Published on Jan 07, 2020
Now a day’s electricity is very important facility for the human being. All the conventional energy resources are changing day by day. So we have to move from conventional to non-conventional energy resources. So we move toward solar energy. This process converts the sustainable energy resources without damaging the nature. Solar energy converted into electricity by using solar panels. This electrical power can utilize for various application. Generation of electricity will be takes place at low cost. Without damaging the nature balance, this paper deals with the generate electricity with affordable cost.

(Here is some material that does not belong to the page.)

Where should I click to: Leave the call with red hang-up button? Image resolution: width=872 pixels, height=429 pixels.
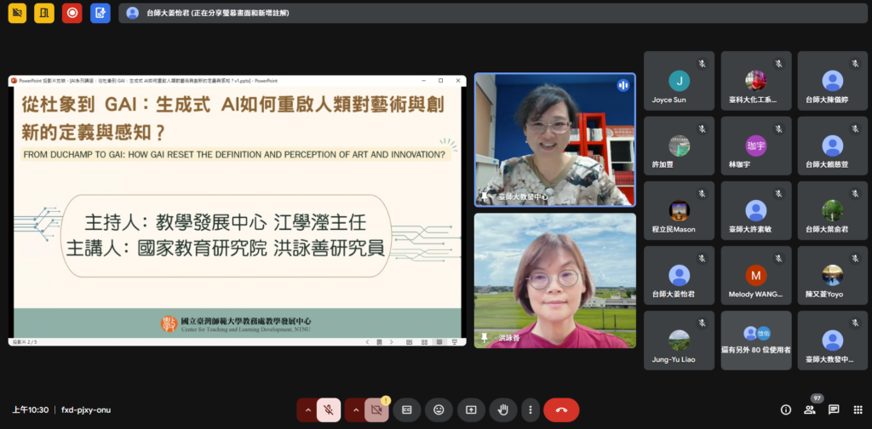pyautogui.click(x=561, y=409)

Solar energy systems come in various configurations, and the choice is yours whether you go off the grid or stay on the grid. This paper discusses the advantages of a Solar hybrid system, grid tied solar system and standalone solar systems (or Off-Grid solar systems). Grid-tied, on-grid, utility-interactive, grid intertie and grid back feeding are all terms used to describe the same concept – a solar system that is connected to the utility power grid.
A. Grid-Tied Solar System
Grid-tied, on-grid, utility-interactive, grid intertie and grid back feeding are all terms used to describe the same concept – a solar system that is connected to the utility power grid.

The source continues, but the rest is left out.